Kit returns at Christmas visibly pregnant and tells Kim she is carrying his baby. Rachel agrees to support them but struggles. Animosity builds between Kit and Rachel to the point where during a major argument, Kit suffers a migraine and is driven to the hospital by Rachel. On the way they crash through some roadworks and end up perched on a cliff. Kim rescues them both but blames Rachel until Kit tells him not to blame Rachel. James Dalton (Gylton Grantley), Kit’s ex-boyfriend from university arrives in the Bay and tells her he wants to be there for her and the baby and Kit gives him another chance.
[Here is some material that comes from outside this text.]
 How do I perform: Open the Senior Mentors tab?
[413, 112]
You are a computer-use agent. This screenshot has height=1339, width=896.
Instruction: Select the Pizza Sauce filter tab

After Kim discovers a discarded marijuana joint, he realises James has been smoking it and confronts him. James promises to quit and Kit initially believes him. However, James is exposes as a liar and she throws him out. James takes this very badly and in a drug-addled rage holds Kit hostage. Kim and Rachel rescue her and James leaves.
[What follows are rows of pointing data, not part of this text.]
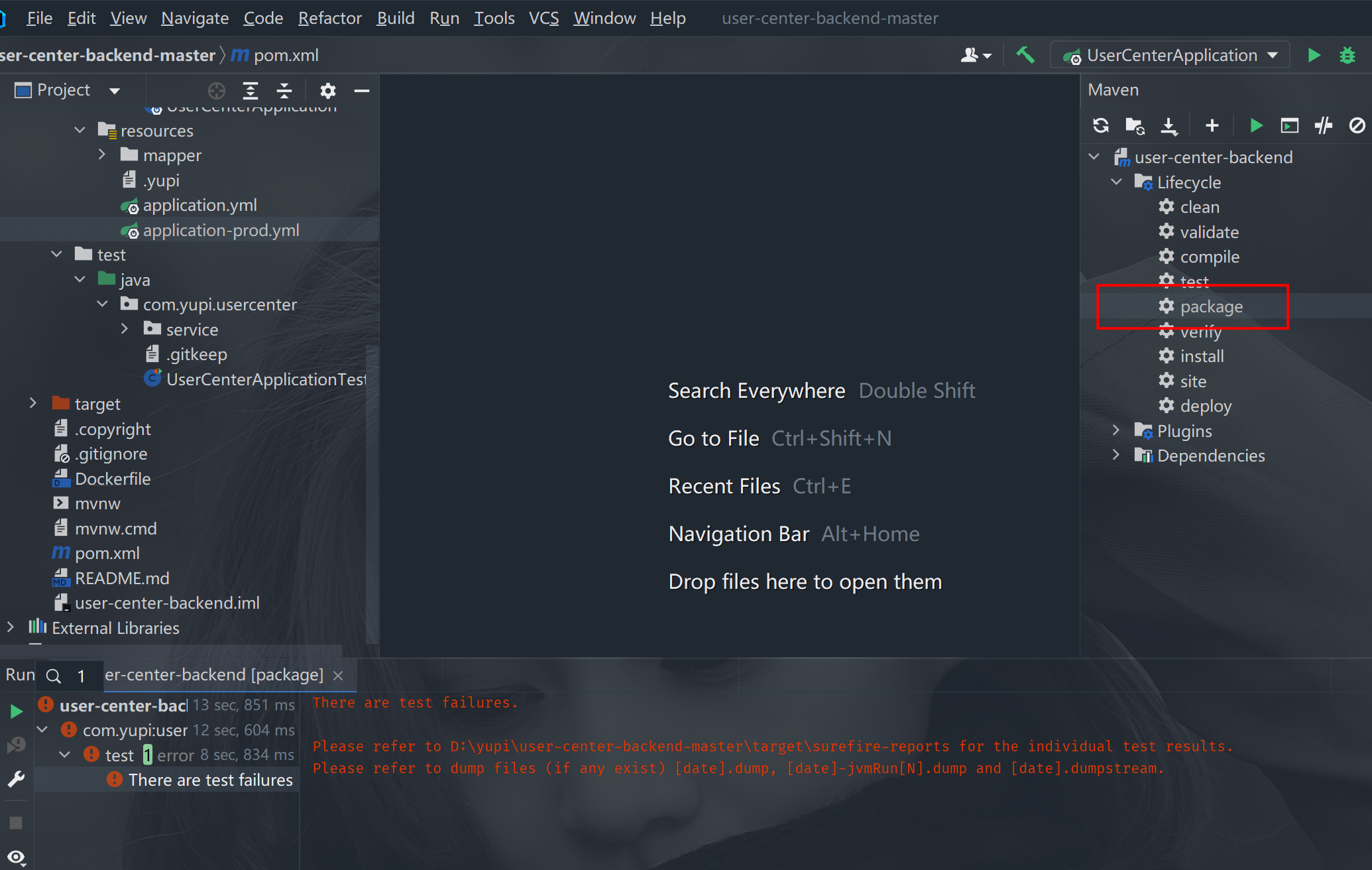Select the install lifecycle goal in Maven
The width and height of the screenshot is (1372, 870).
[x=1202, y=356]
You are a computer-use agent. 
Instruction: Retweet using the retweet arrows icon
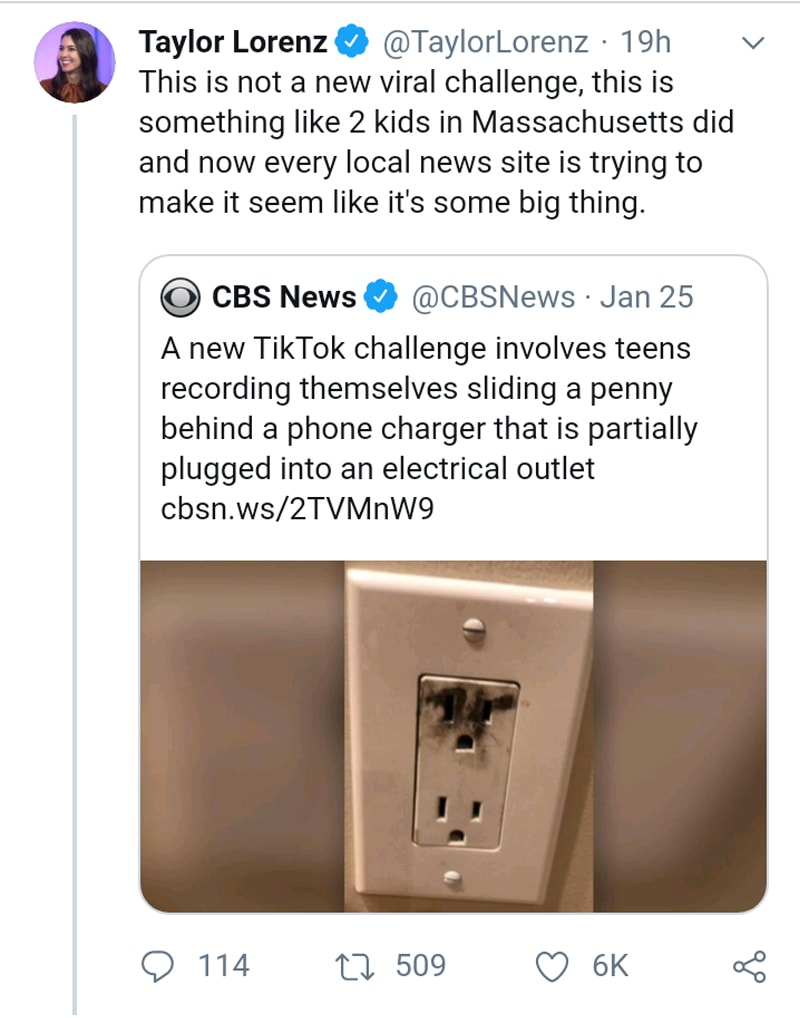(355, 965)
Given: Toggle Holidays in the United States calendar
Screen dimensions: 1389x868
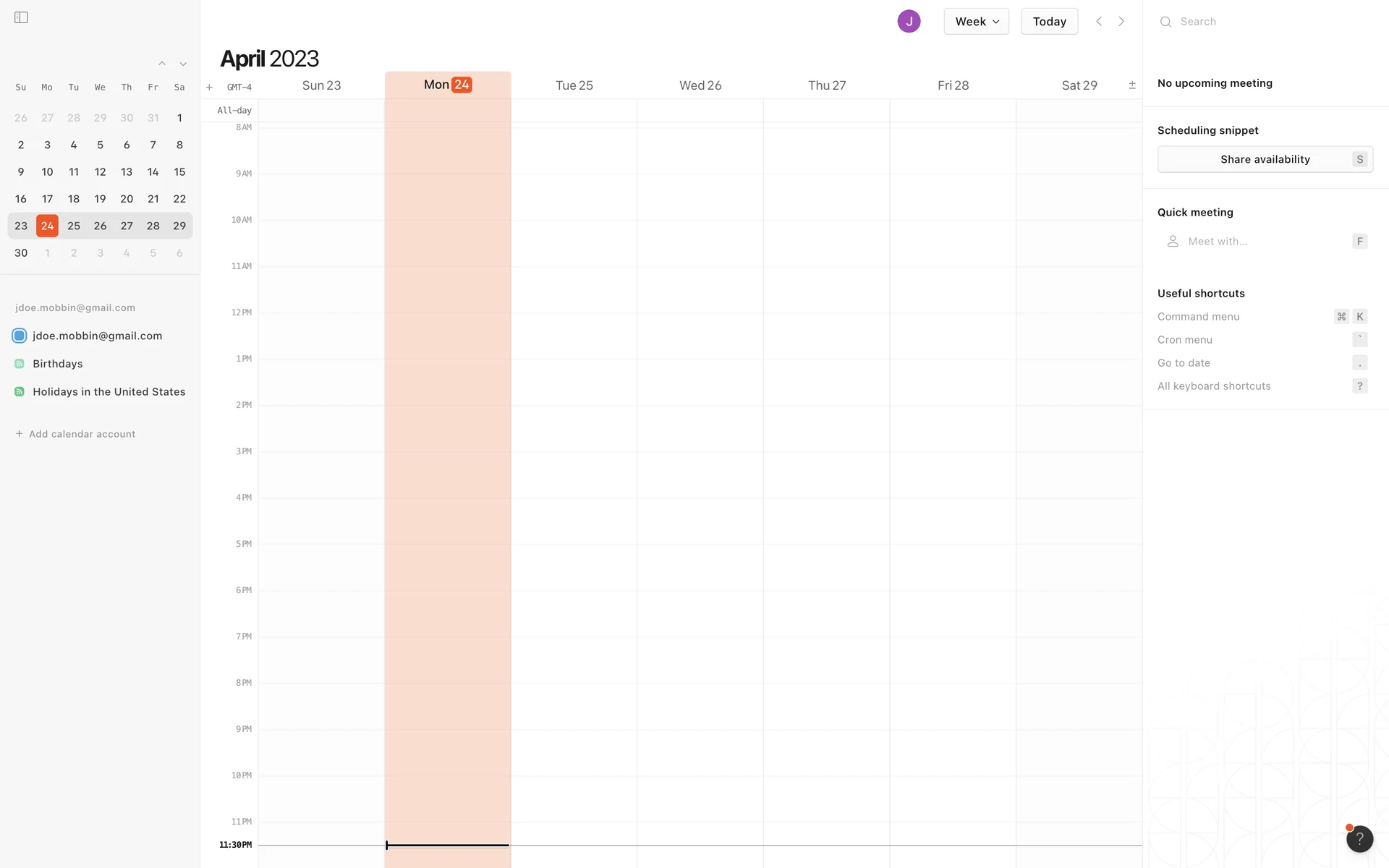Looking at the screenshot, I should point(20,392).
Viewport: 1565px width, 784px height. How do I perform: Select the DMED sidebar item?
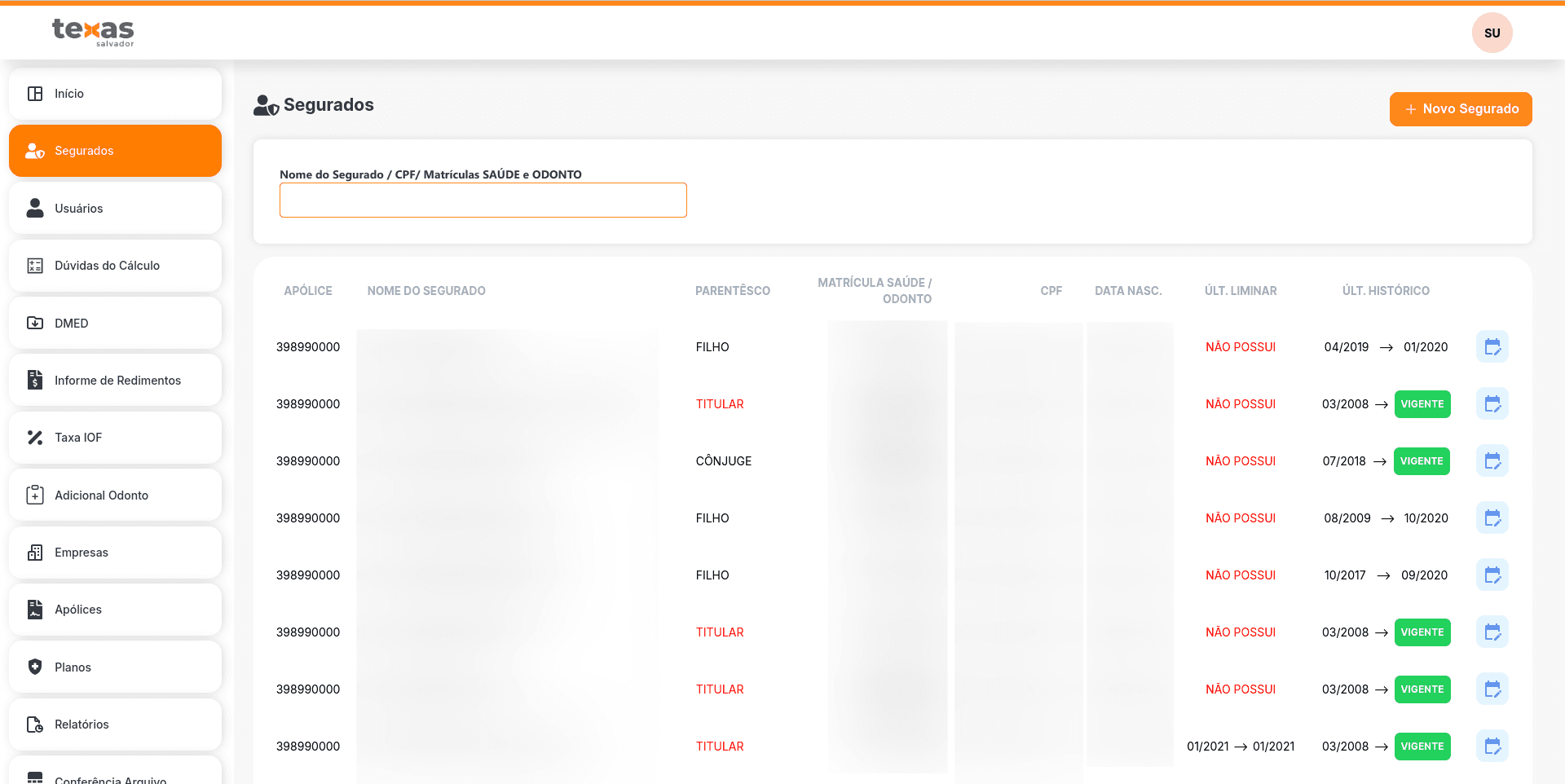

Following several false alarms, Kit goes into labour for real and she and Kim head the hospital and suffer several flat tires, leaving them stranded. Kim is forced to act and as Kit gives birth he delivers their son, whom they name Archie. On the same day, they receive news that Beth has been killed in a car crash. Kit’s grief and struggle with being a new mother take their toll on her and she begins to rely on Kim more and more for support and her feelings for him resurface. Kit later admits to Matilda that she still loves him. Kit and Kim later kiss once more but Kim pulls away telling her he still loves Rachel. Kit hears of Kim and Rachel trying for their own child and decides to return to the city with Archie. Kim and Rachel’s marriage becomes increasingly volatile and Kim later admits to Kit his feelings for her, but tells her he is unsure of them. Kit forces Kim to choose between her and Rachel. Kim’s failure to decide drives Kit to leave with Archie and she struggles, living in a run-down bedsit with an unreasonable landlord and a nuisance neighbour. Kim arrives in the city after leaving Rachel, following the revelation of her dalliance with Hugh Sullivan (Rodger Corser). Kit allows him to stay the night and in the morning forces him to decide once again and Kim chooses her. The couple then return to Summer Bay to say their goodbyes and then they leave for good.

==Reception==
For her portrayal of Kit, Mizzi was nominated for the "Best New Female Talent" Logie Award in 2004.